■ **Problem statement**: Print all of the material below line for line, without any changes, and leave out the pictures.

[start Entries supplied]

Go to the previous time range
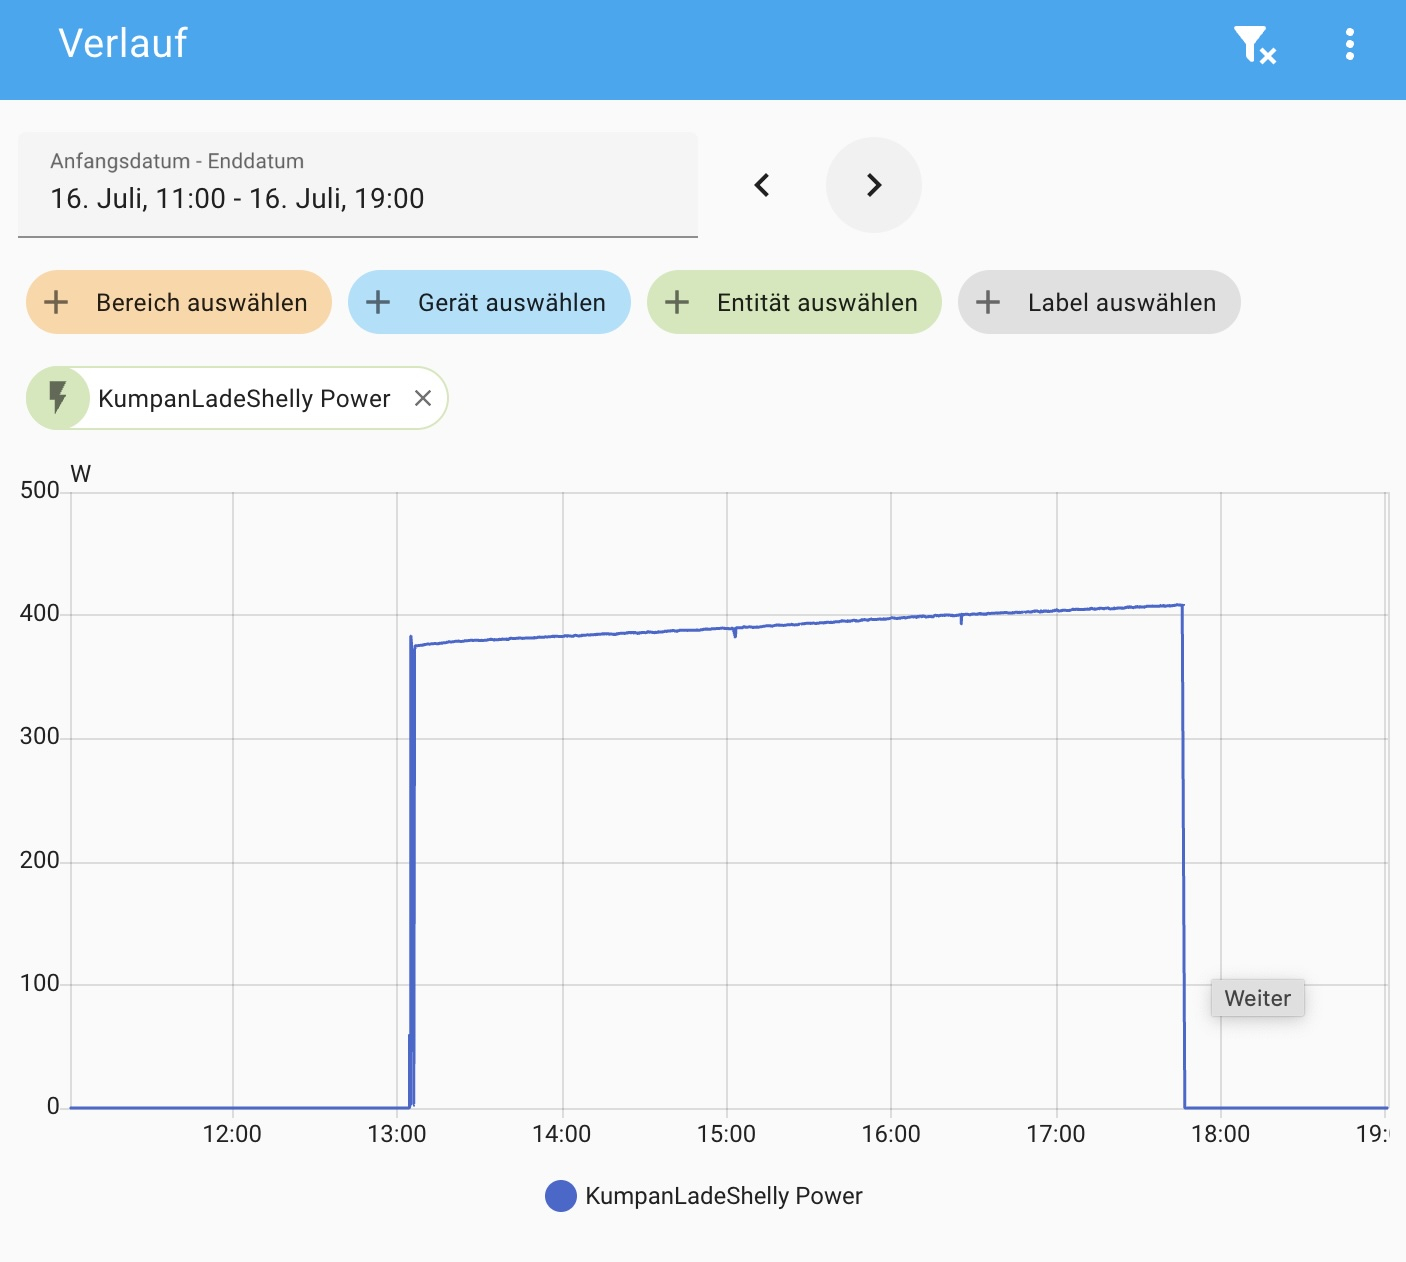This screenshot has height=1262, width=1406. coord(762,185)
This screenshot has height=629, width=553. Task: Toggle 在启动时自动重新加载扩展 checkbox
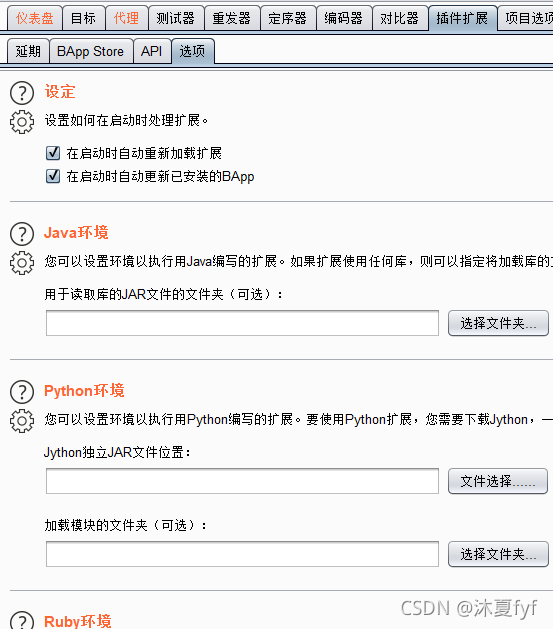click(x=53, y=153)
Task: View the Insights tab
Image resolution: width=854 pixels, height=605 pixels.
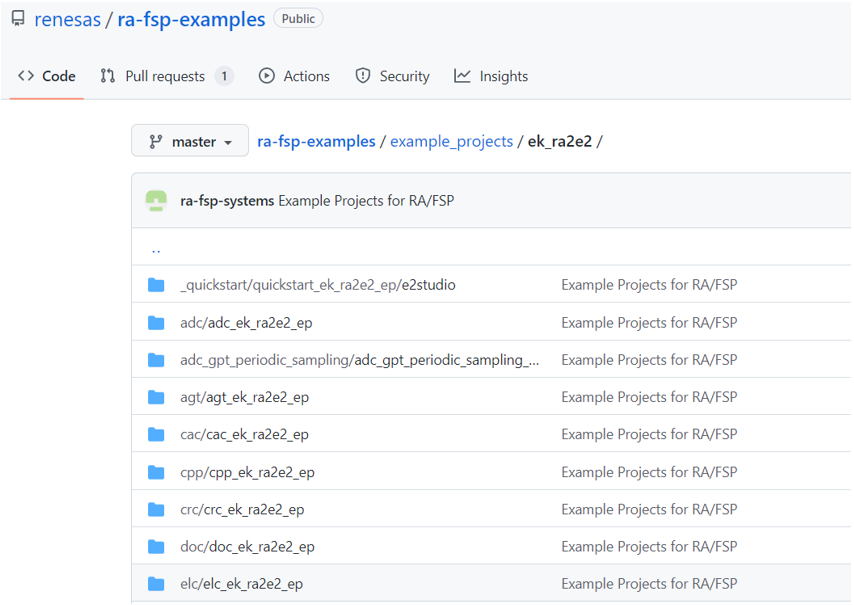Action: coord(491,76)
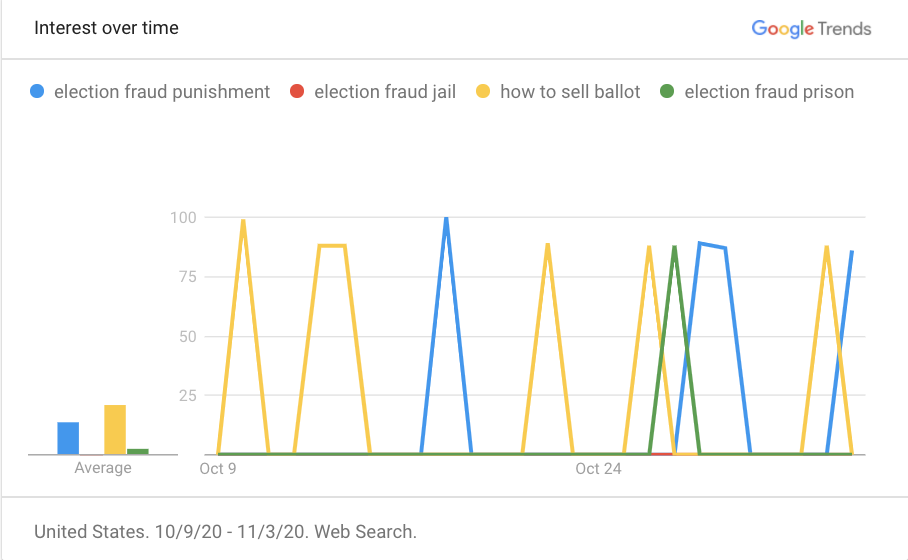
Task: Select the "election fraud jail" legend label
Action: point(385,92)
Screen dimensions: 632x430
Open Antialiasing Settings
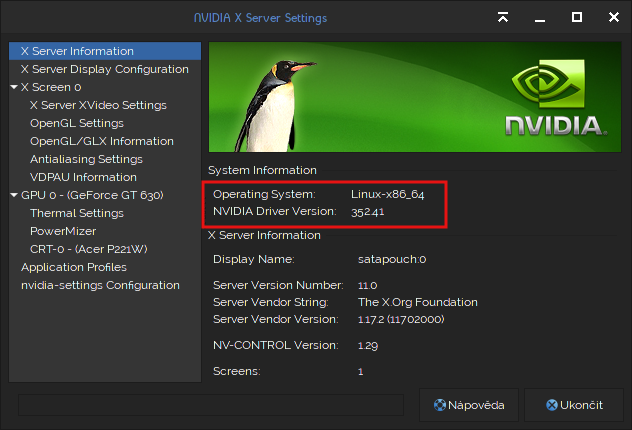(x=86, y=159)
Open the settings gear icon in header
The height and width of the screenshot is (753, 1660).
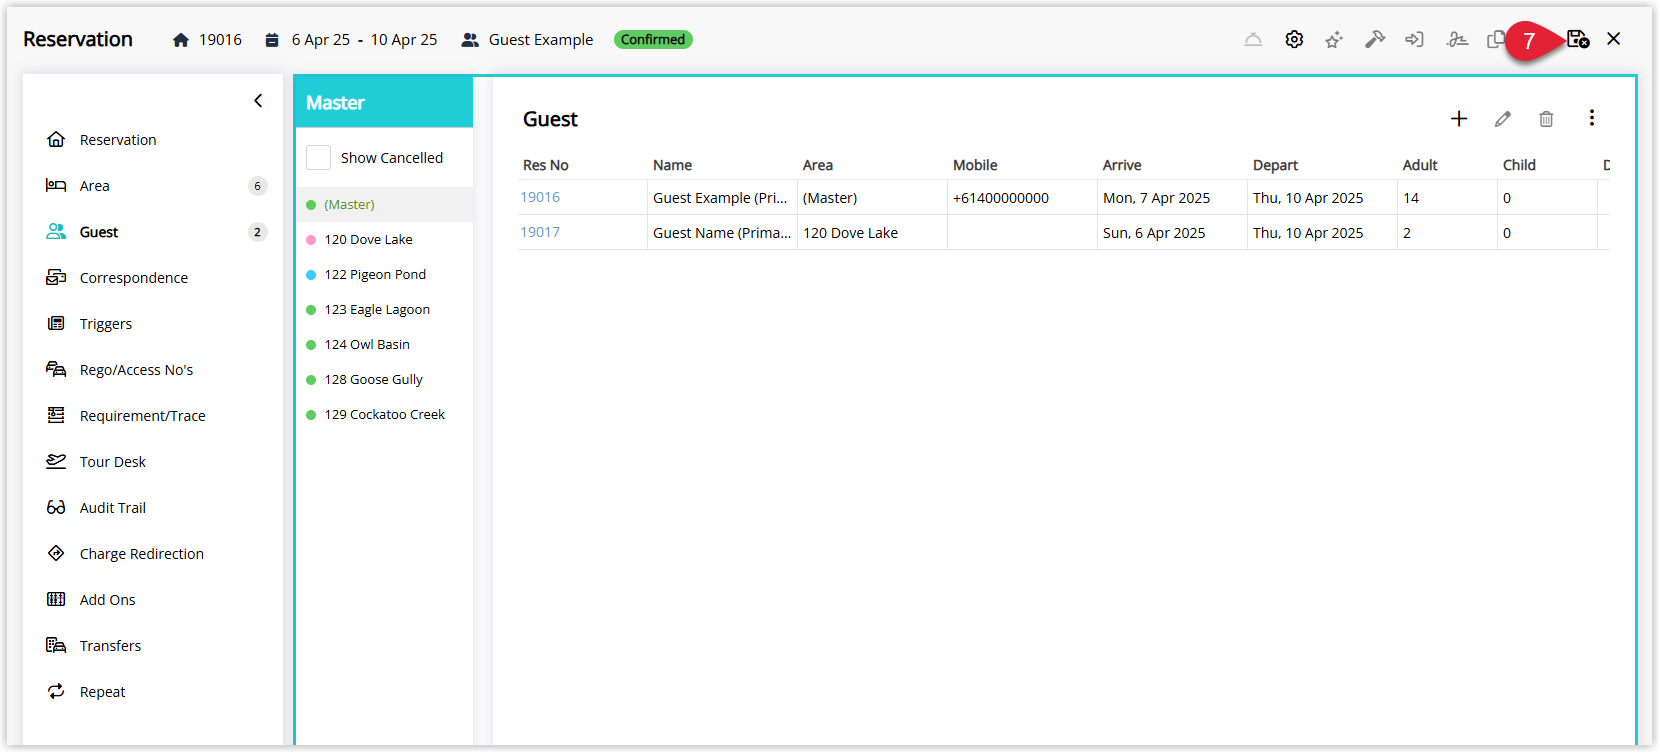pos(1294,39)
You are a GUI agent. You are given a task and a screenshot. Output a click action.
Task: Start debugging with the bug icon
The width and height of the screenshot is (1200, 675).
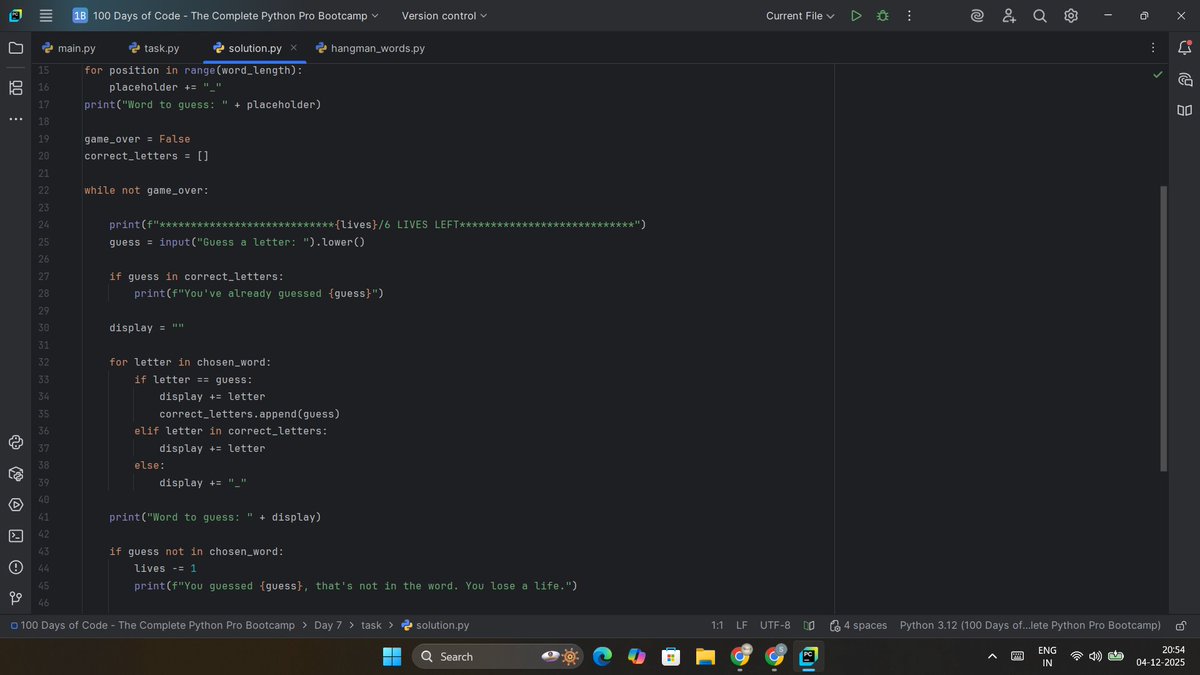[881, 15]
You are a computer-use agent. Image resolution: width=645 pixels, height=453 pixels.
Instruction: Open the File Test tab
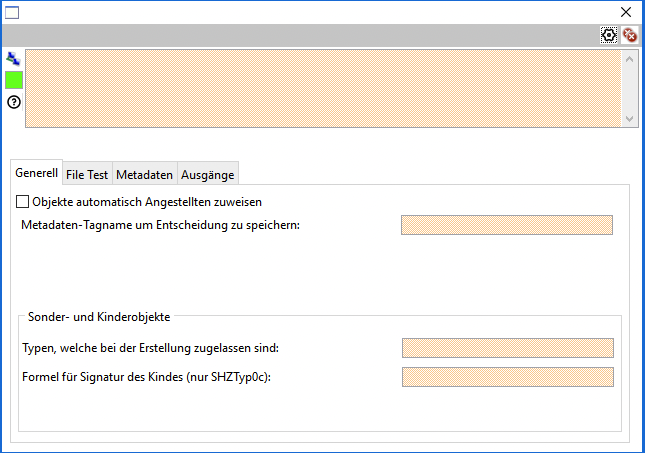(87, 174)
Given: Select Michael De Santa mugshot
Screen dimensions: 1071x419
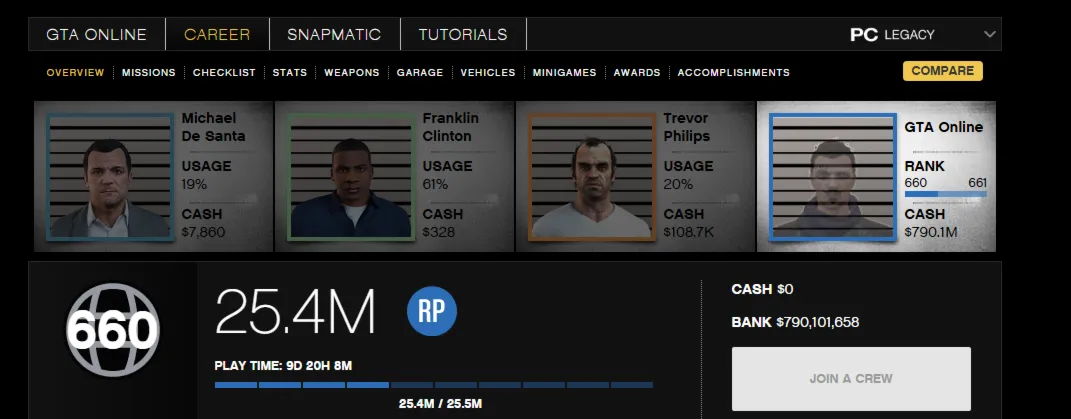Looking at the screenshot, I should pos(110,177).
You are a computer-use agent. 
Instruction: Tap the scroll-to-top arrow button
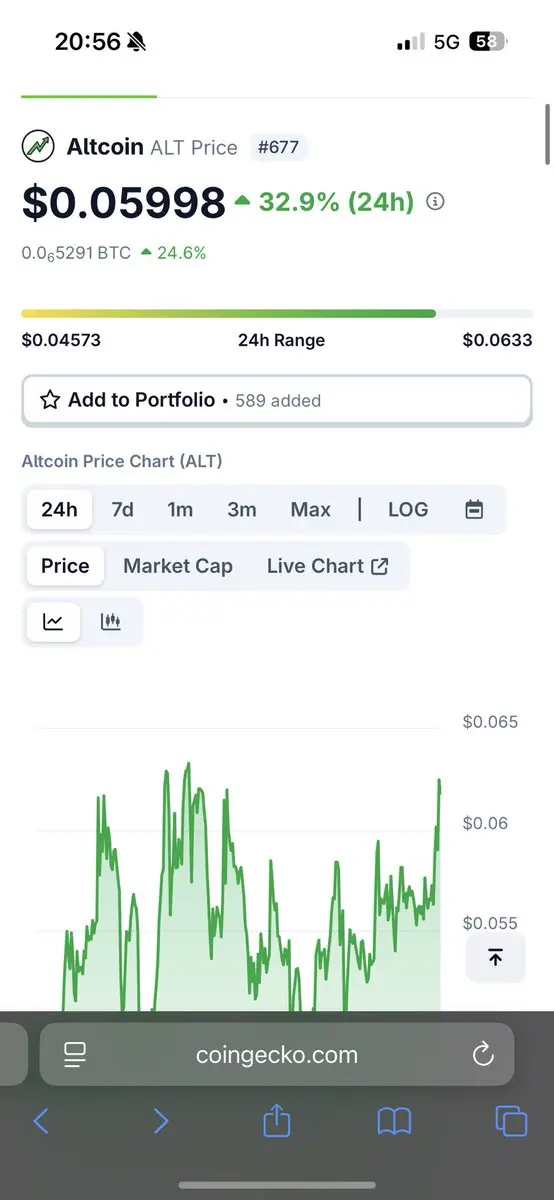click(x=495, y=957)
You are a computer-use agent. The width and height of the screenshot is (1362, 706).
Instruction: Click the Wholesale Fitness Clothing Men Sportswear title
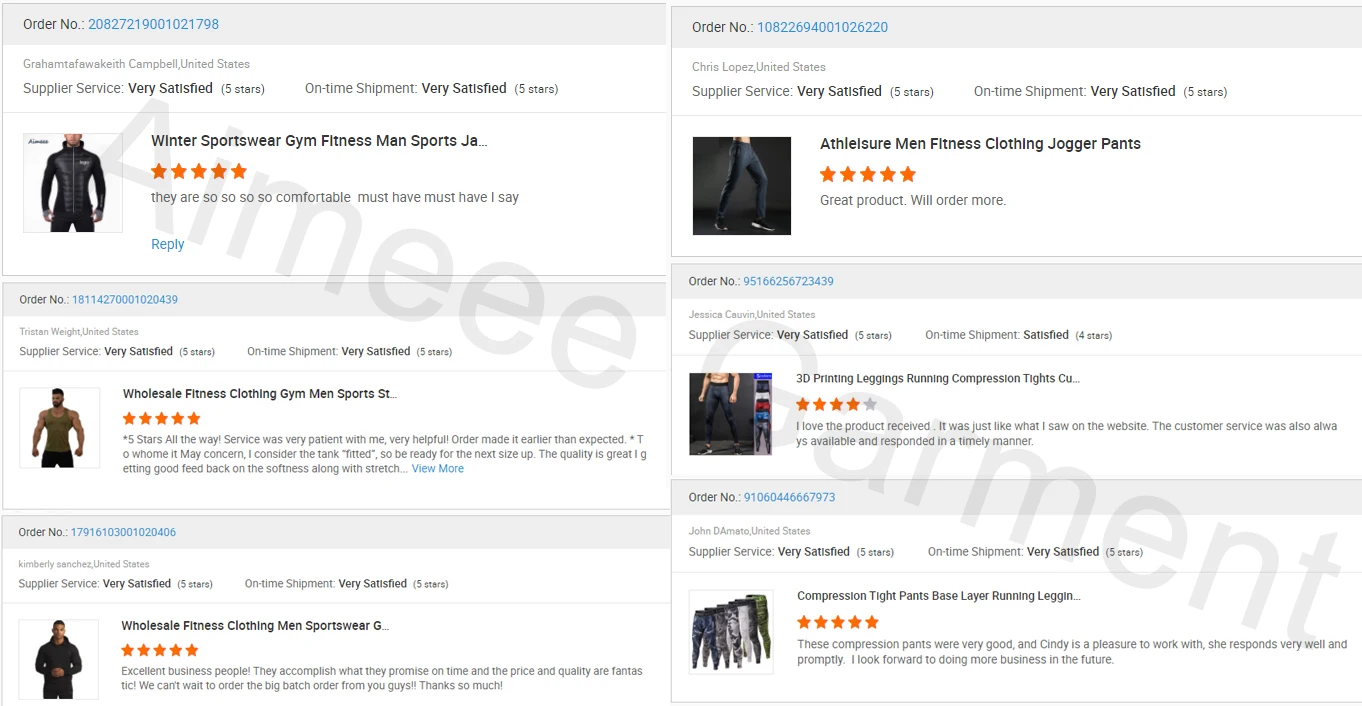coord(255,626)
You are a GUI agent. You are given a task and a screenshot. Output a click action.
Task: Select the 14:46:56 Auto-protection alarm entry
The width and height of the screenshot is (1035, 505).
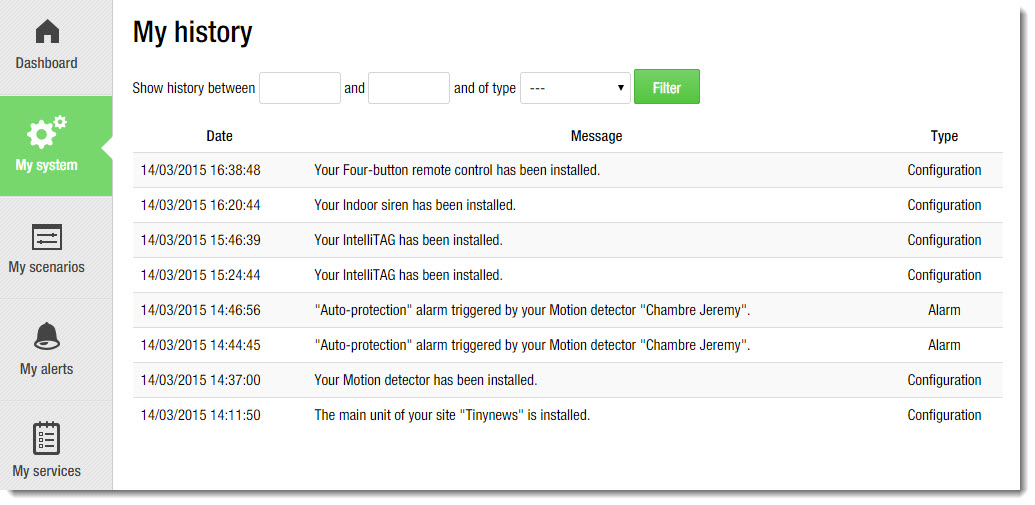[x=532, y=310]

[end Entries supplied]

■ **Expected output**:
Go to the previous time range
This screenshot has height=1262, width=1406. coord(762,185)
This screenshot has height=629, width=553. Task: Toggle 在启动时自动重新加载扩展 checkbox
click(x=53, y=153)
Task: View the Insights tab
Image resolution: width=854 pixels, height=605 pixels.
Action: coord(491,76)
Task: Select the "election fraud jail" legend label
Action: point(385,92)
Screen dimensions: 632x430
Open Antialiasing Settings
(x=86, y=159)
Open the settings gear icon in header
The height and width of the screenshot is (753, 1660).
pos(1294,39)
You are a GUI agent. You are given a task and a screenshot. Output a click action.
Task: Start debugging with the bug icon
The width and height of the screenshot is (1200, 675).
[881, 15]
You are a computer-use agent. Image resolution: width=645 pixels, height=453 pixels.
Instruction: Open the File Test tab
(87, 174)
Given: Select Michael De Santa mugshot
Screen dimensions: 1071x419
Looking at the screenshot, I should pos(110,177).
You are a computer-use agent. 
Instruction: Tap the scroll-to-top arrow button
click(x=495, y=957)
You are a computer-use agent. The width and height of the screenshot is (1362, 706).
Instruction: Click the Wholesale Fitness Clothing Men Sportswear title
coord(255,626)
You are a GUI agent. You are given a task and a screenshot. Output a click action.
Task: Select the 14:46:56 Auto-protection alarm entry
The width and height of the screenshot is (1035, 505).
[x=532, y=310]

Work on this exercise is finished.